A friend of mine is a fashion photographer. He’d love to be able to just shoot, but he recognizes that while photography is his craft, it’s only one small part of his business. Picking up the camera and shooting is how he gets paid, but it’s all the other things he must do that ensure he builds a good business.
That means being responsible for the entire process of doing photography. It means surrounding himself with the right people – manager, agents, production assistants, and so on – building relationships, selling and marketing, as well as taking ownership of all aspects related to building a successful business. The hard part is while he’s an expert with a camera, he’s needed to learn the others skills that drive success in his business.
While it’s easy to see in his case the difference between his craft of photography and building a strong business as a photographer, it’s not always easy to see the same is true in your career on Wall Street.
For instance, when you’re an investment banker, your job is to do investment banking. If you’re an M&A specialist, your craft, doing M&A deals is your bread and butter, but that’s only a small part of success in building your career. While it’s easy to get caught up in the excitement and desire to “just do deals,” you too must be responsible for managing all other aspects of your career.
That’s become harder to do.
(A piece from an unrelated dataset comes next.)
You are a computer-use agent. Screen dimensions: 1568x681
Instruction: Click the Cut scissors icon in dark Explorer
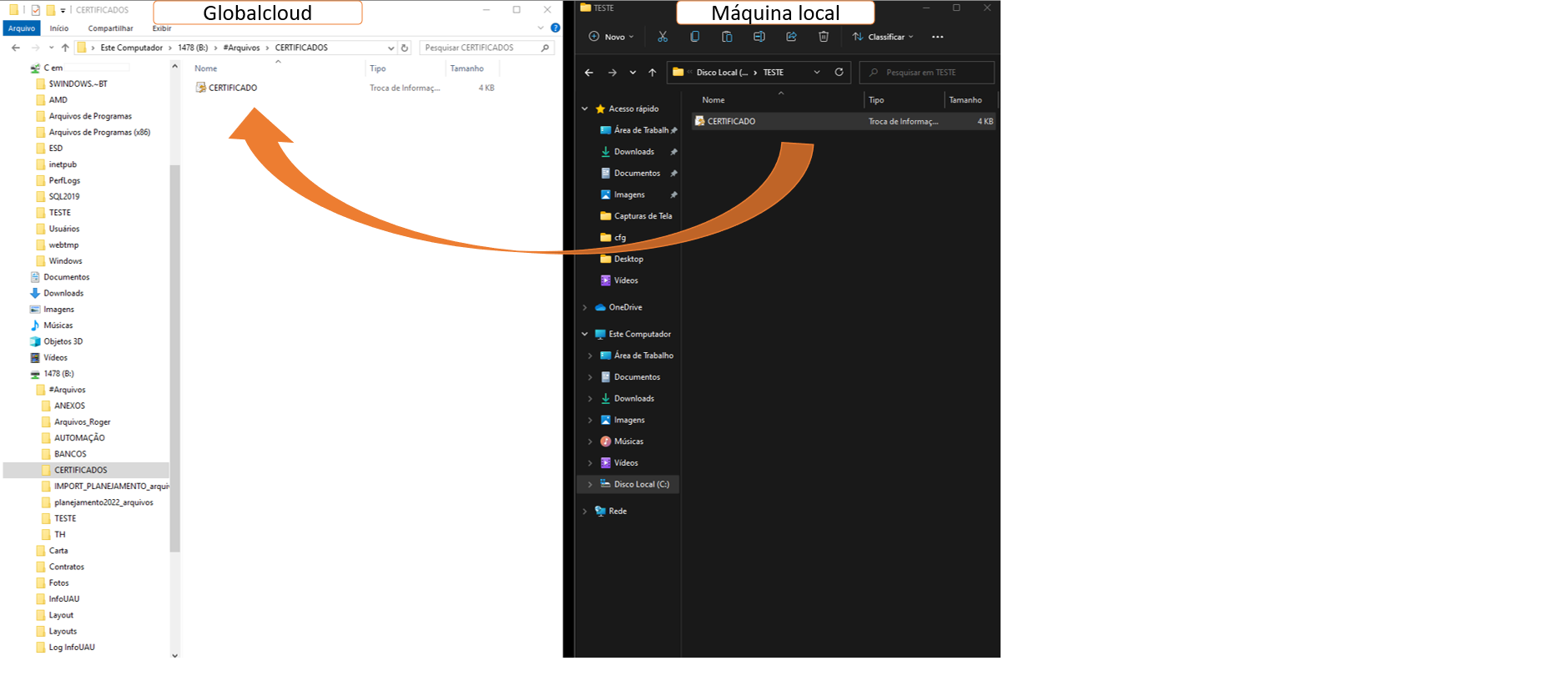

In the old days of banking, many M&A specialists could simply be execution bankers. There was less emphasis on their role in marketing and sitting inside powerful merger departments they also had less need to manage other aspects of their career. Today, that has radically changed. All bankers today are relationship bankers. They must be just as proficient at driving relationships and revenues as they are at being able to drive a deal. So, to be a successful banker you must, like my photographer friend, develop all the skills you need to drive your career.
For many bankers this can be hard to do. I remember, in particular, after the Internet bubble burst and many M&A bankers were forced to become relationship bankers many of them failed to believe they had the skills. They were excellent in deal dynamics, but when it came to wining and dining clients and building long-term relationships many simply lacked the skills to build a strong business.
One way to do that is to see you are running a one man business inside your firm. That although you might see yourself as “an employee” of your firm, in fact you can see yourself more as a partner. You can see that you partner your labor with your firm, in exchange for your efforts, you get access to all the resources of your firm to build your business. In this sense, you are not an entrepreneur, like my friend the photographer, but you an intrepreneur driving your business inside your firm.
One of the most successful Partner’s at Goldman is said to have managed his career this way. It’s said that even as a first year Associate he saw himself as in effect renting the desk at Goldman. He would come in every day, pick up the phone and start calling clients. He is an M&A specialist, one of the best in the world, but his greatest value to Goldman is he’s paired his craft with building deep and powerful relationships and having driven his brand and business from within the firm.
Think about what that means in your career. How can you see that you have all the resources around you to drive your own business inside your firm? Can you see all the ways that your career success is distinct from your craft, and that like my friend the photographer, what matters is you develop the skills to drive your career? How can you see running your career as a business will have you shoot through your firm?